The oxidising properties and the radical nature of Chlorine Dioxide make it an excellent virucidal and bactericidal agent in a large pH range.
In alkaline media the permeability of living cell walls to gaseous chlorine dioxide radicals seems to be increased allowing an easier access to vital molecules. The reaction of chlorine dioxide with vital amino acids is one of the dominant processes of its action on bacteria and viruses.
Compounds within the cells and on the surface of cell membranes that contain oxidisable material react with chlorine dioxide, causing cell metabolism to be disrupted. Chlorine dioxide also reacts directly with disulphide bonds in the amino acids and the RNA in the cell. Unlike non-oxidizing disinfectants, chlorine dioxide kills microorganisms even when they are inactive. The oxidative load placed on the cells by the action of chlorine dioxide mean that most microorganisms are unable to build up resistance to chlorine dioxide.
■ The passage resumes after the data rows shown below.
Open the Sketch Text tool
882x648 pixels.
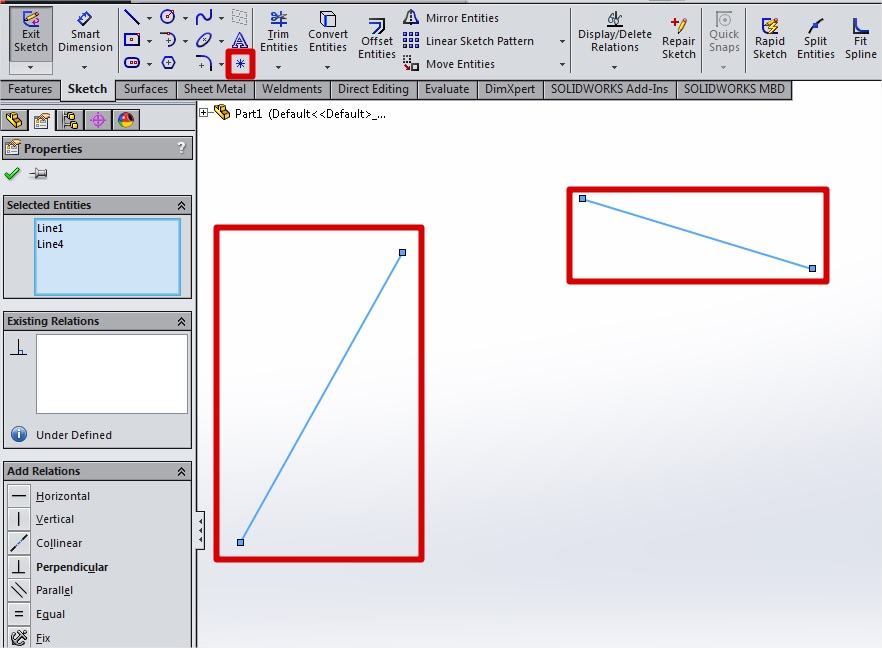240,40
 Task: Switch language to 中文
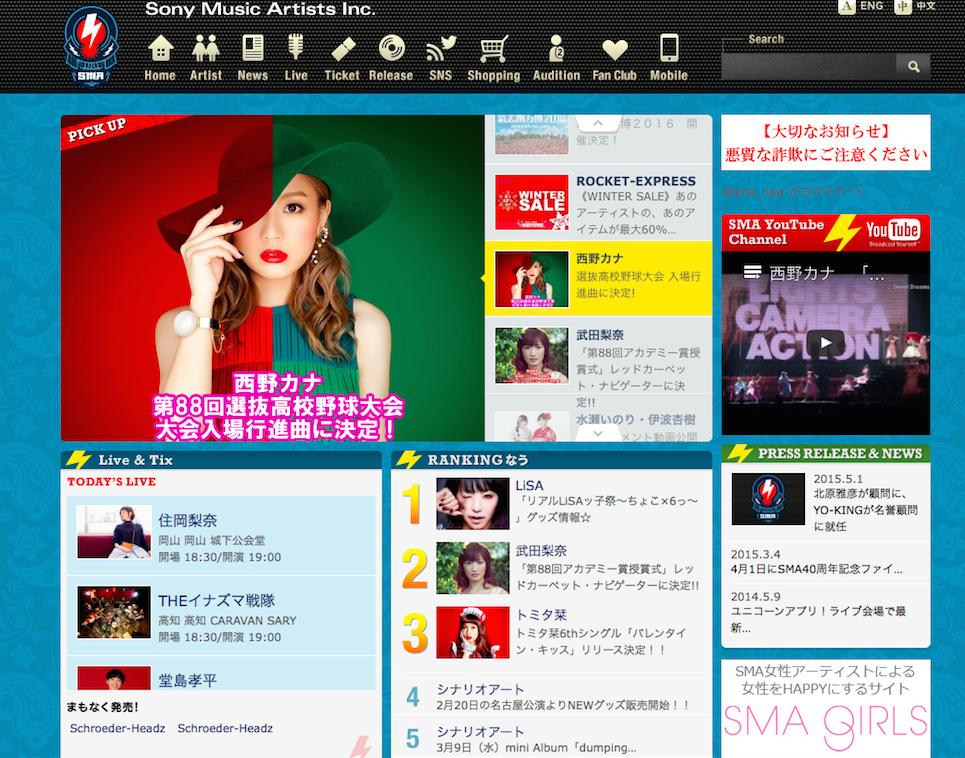coord(916,7)
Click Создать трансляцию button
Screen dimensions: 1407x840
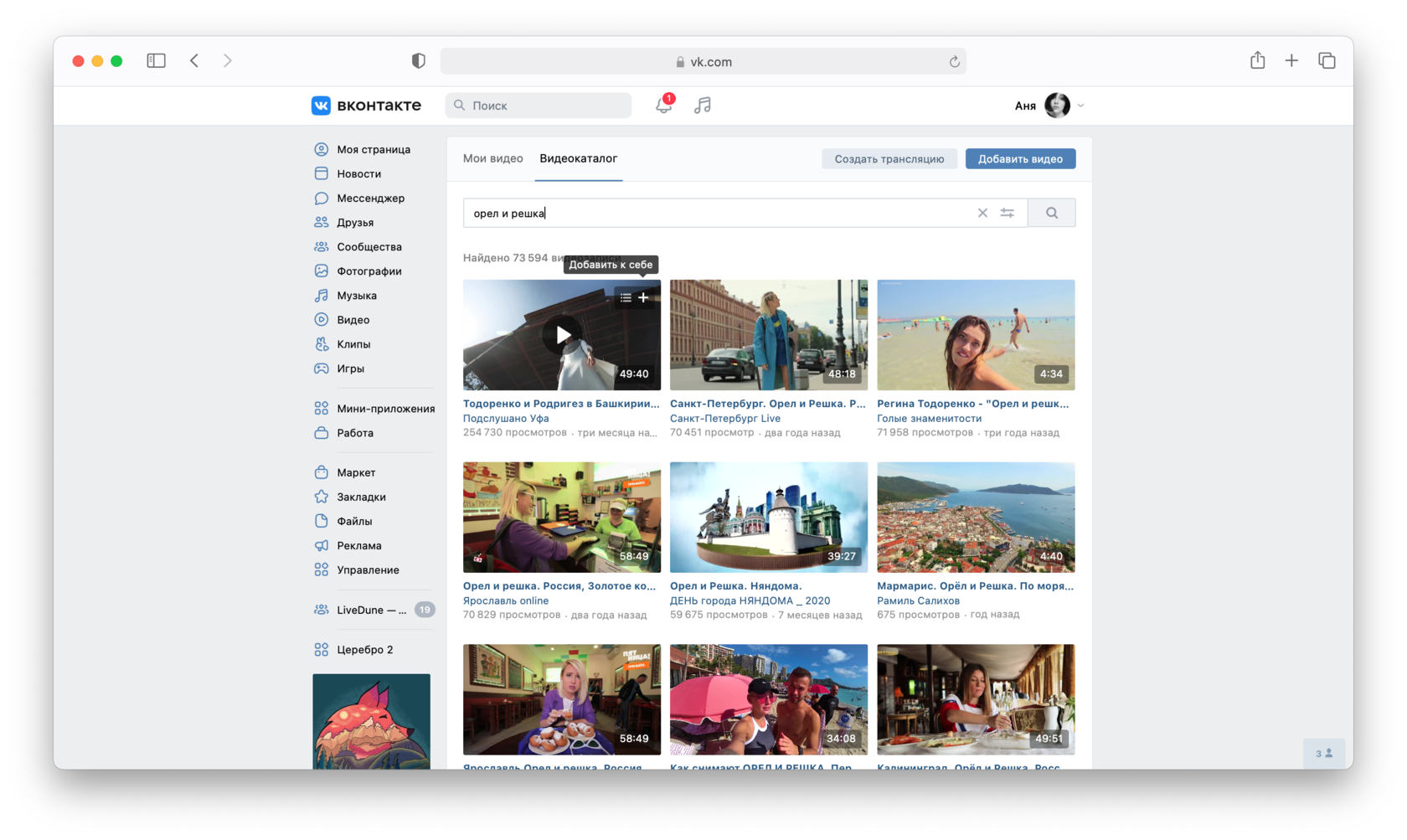point(889,159)
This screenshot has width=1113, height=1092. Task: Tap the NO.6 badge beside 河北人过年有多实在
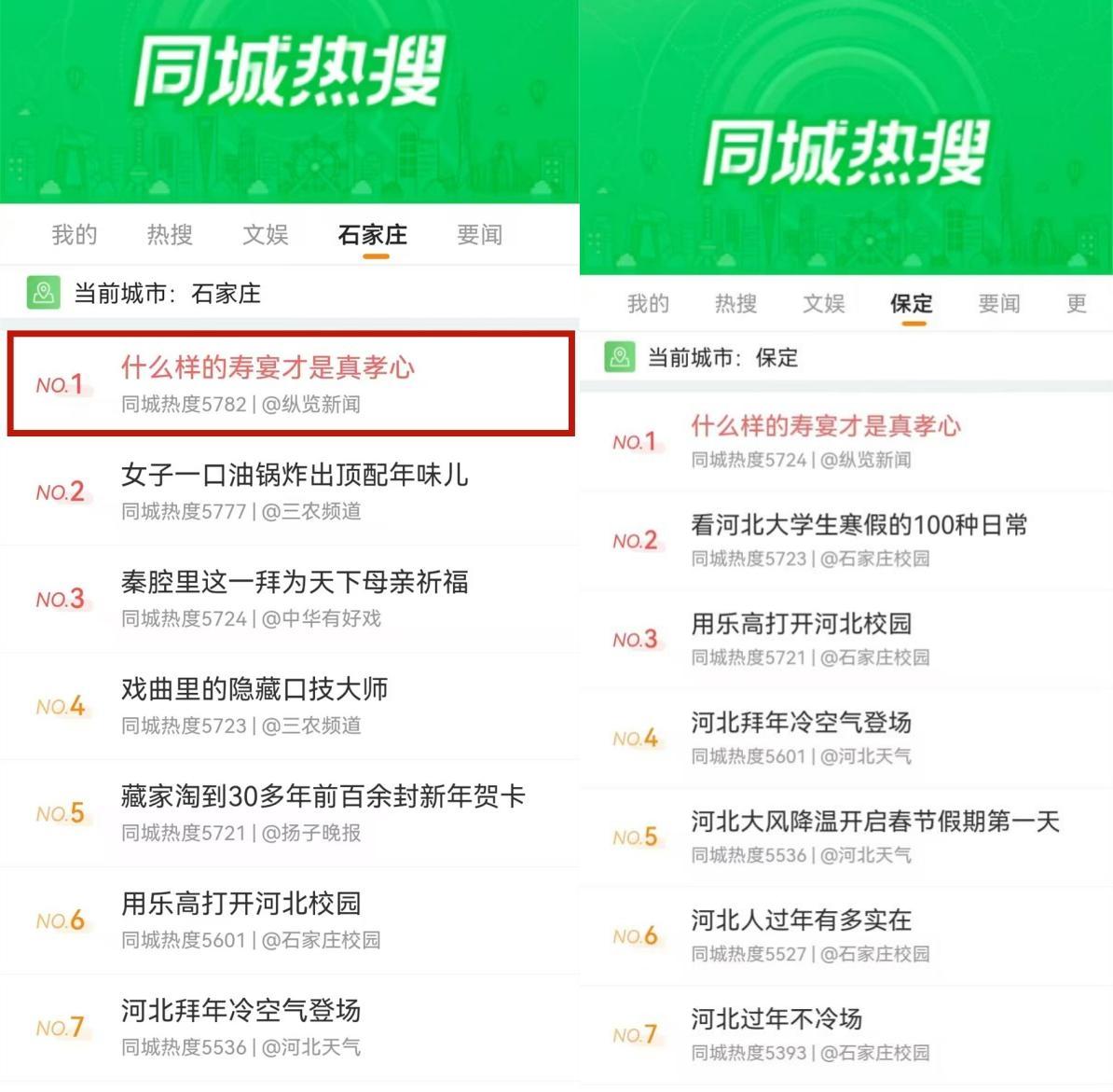(x=636, y=935)
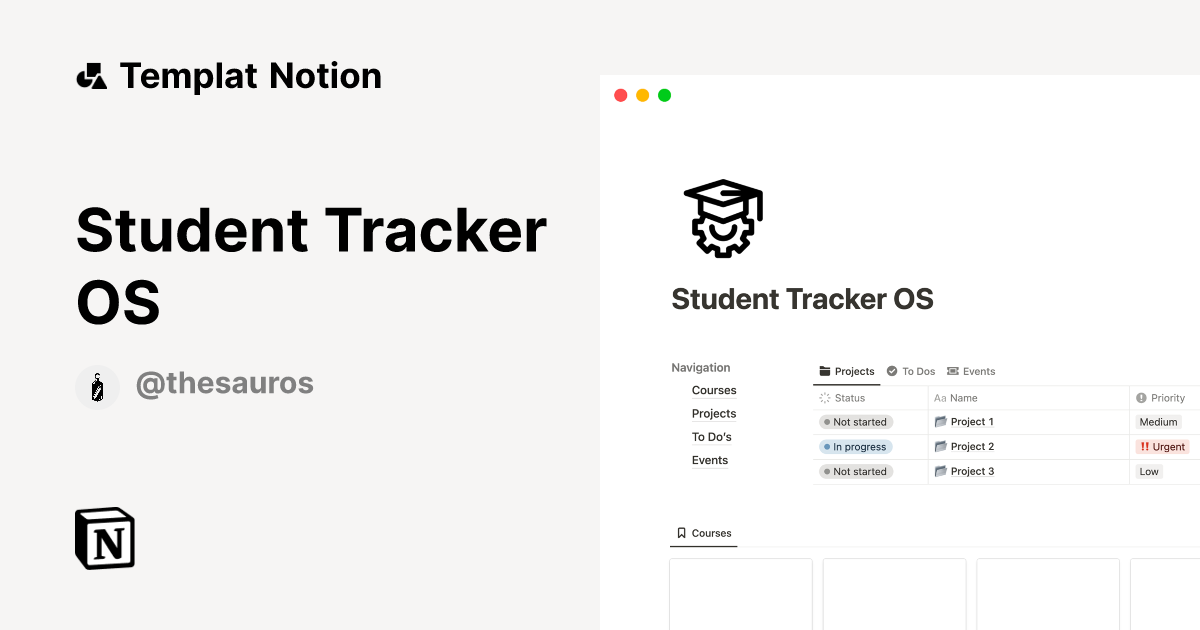Click the bookmark icon beside Courses
Viewport: 1200px width, 630px height.
(681, 533)
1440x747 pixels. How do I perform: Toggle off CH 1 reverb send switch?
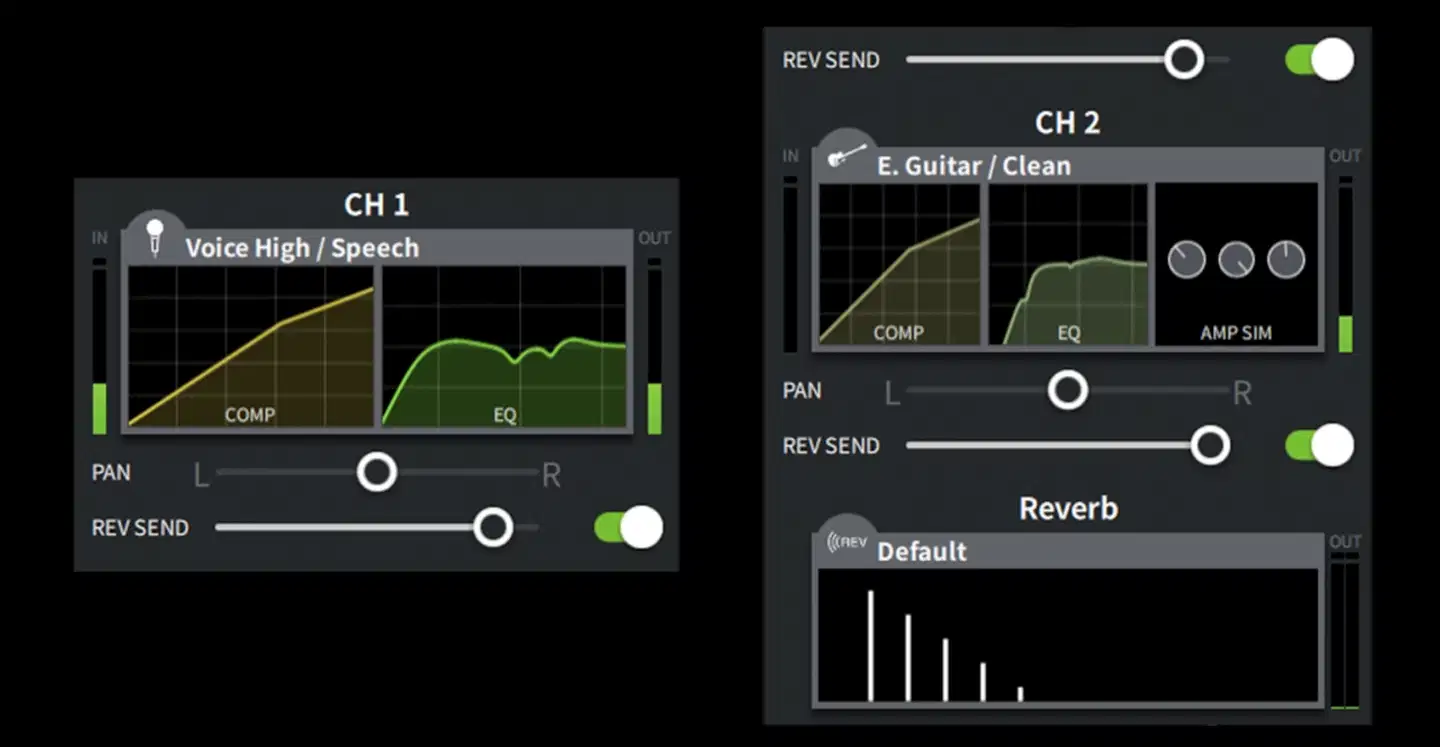pos(628,528)
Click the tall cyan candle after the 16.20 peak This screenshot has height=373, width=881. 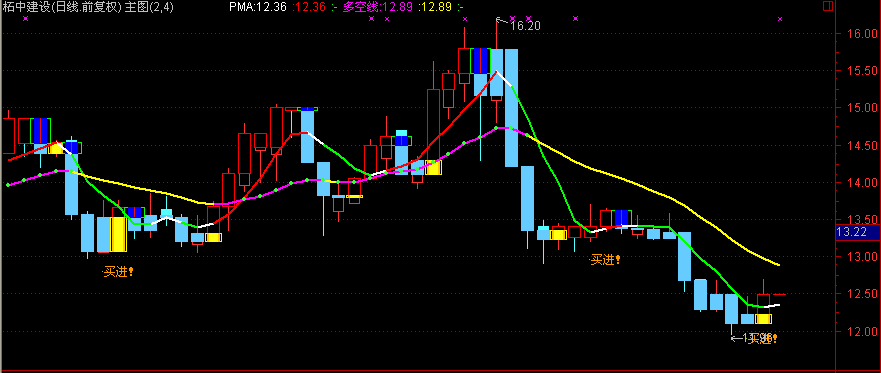click(511, 108)

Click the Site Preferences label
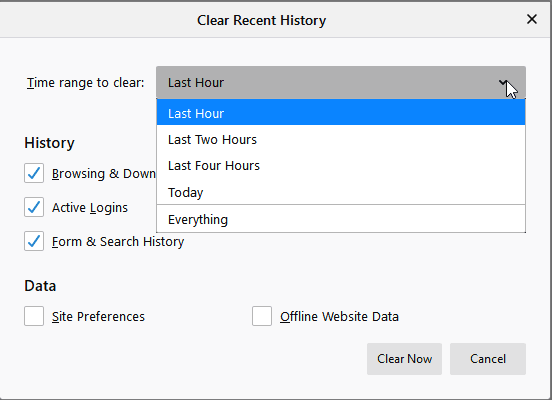(98, 317)
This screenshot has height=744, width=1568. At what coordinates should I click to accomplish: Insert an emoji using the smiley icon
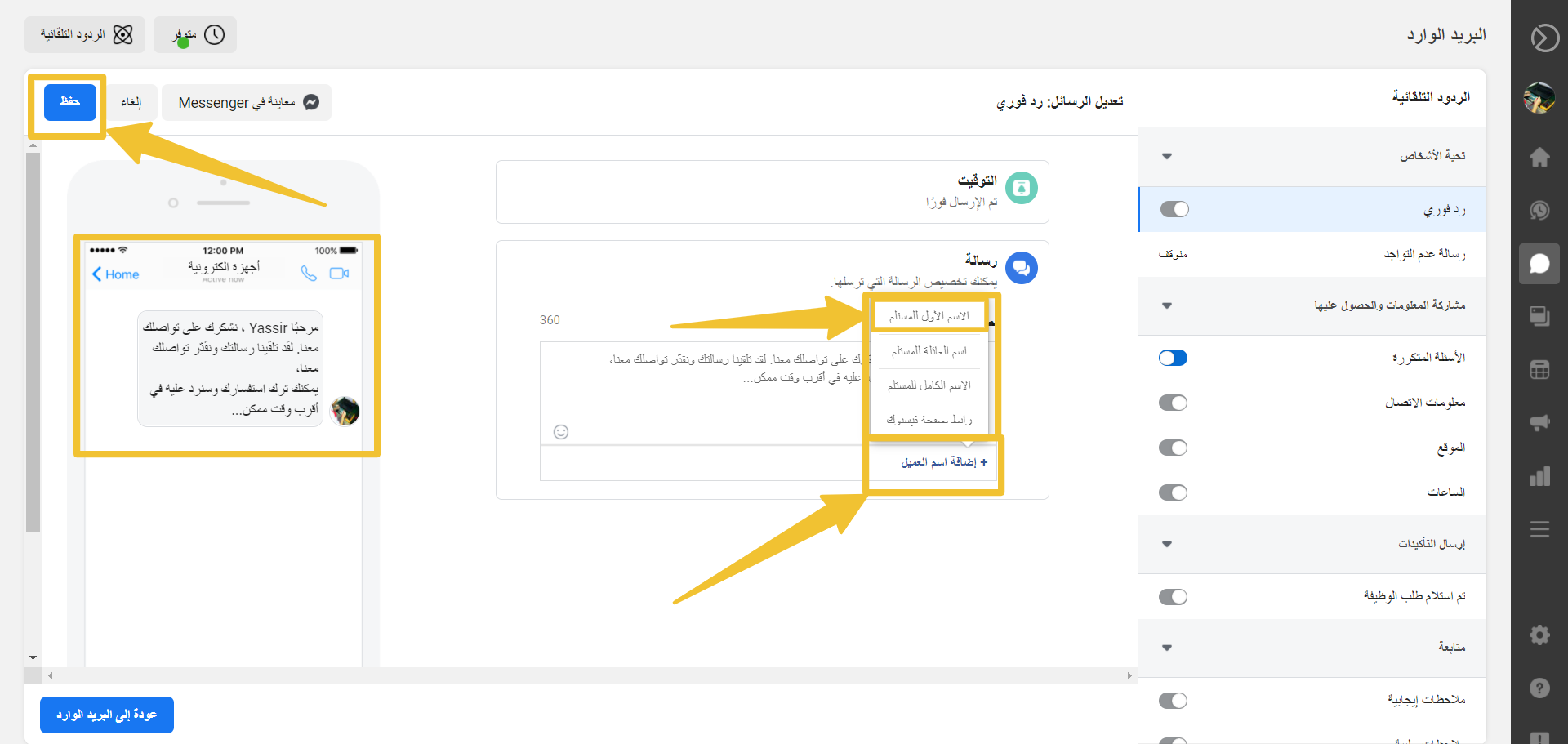pyautogui.click(x=561, y=432)
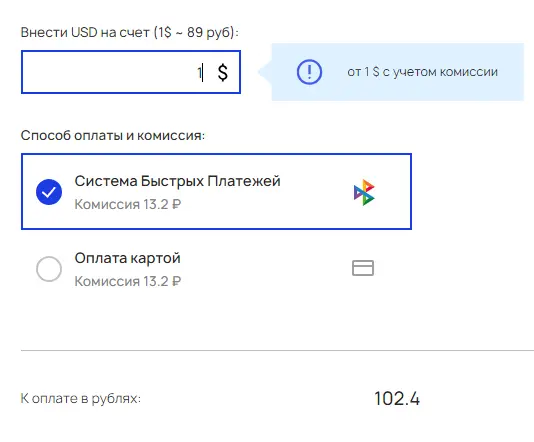Click the ruble sign in the SBP commission
This screenshot has height=442, width=534.
pyautogui.click(x=176, y=204)
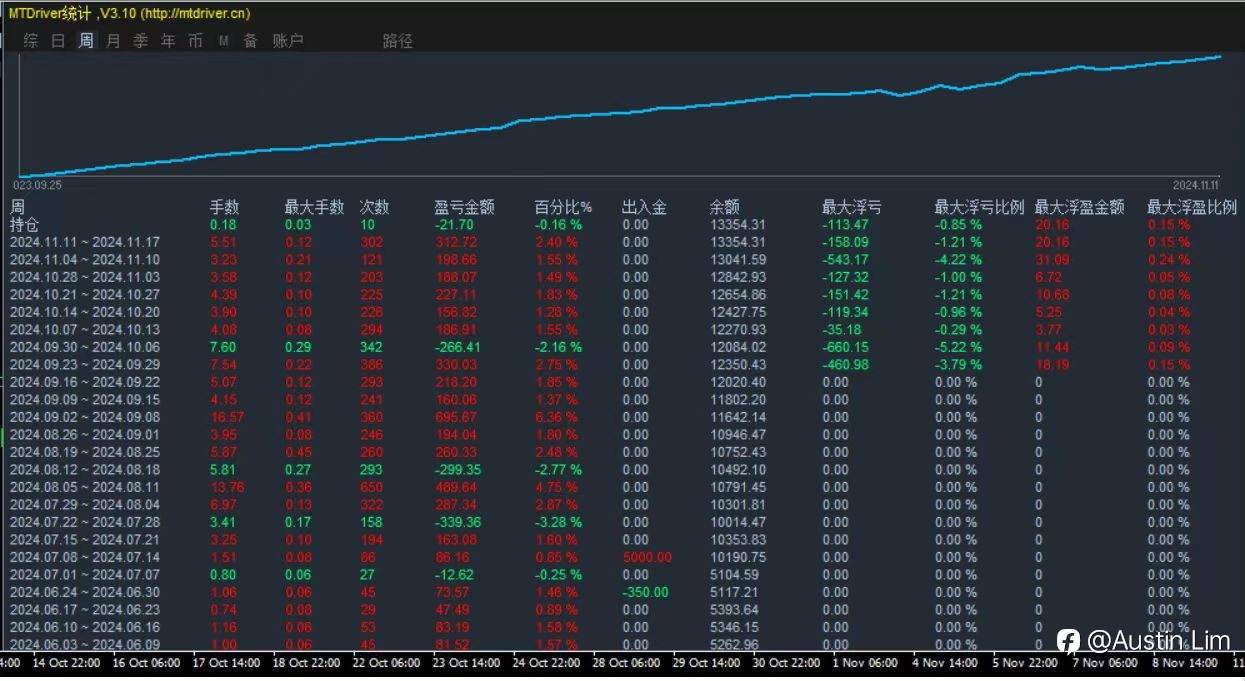Click the M tab in toolbar
Viewport: 1245px width, 681px height.
(223, 41)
In practical terms however, few bacteria live alone, and they are most often found in water and on surfaces in the form of a "biofilm" which is a close association of many millions of bacteria. Many biocides have particular problems in penetrating this biofilm, due to the polysaccharide "glue" that is secreted by bacteria such as Pseudomonas to hold the biofilm together. Unlike most biocides, chlorine dioxide can effectively penetrate the polysaccharide layer of biofilm without being used up in reacting with the inert sugars. This allows the ClO2 to act on the bacteria themselves, destroying the biofilm.
Chlorine dioxide is one of a number of disinfectants that are effective against Giardia Lambia and Cryptosporidium oocysts, which cause diseases such as cryptosporidiosis in public drinking water supplies. A number of public water works are now utilising chlorine dioxide generation systems alongside UV systems in order to provide complete protection from Cryptosporidium.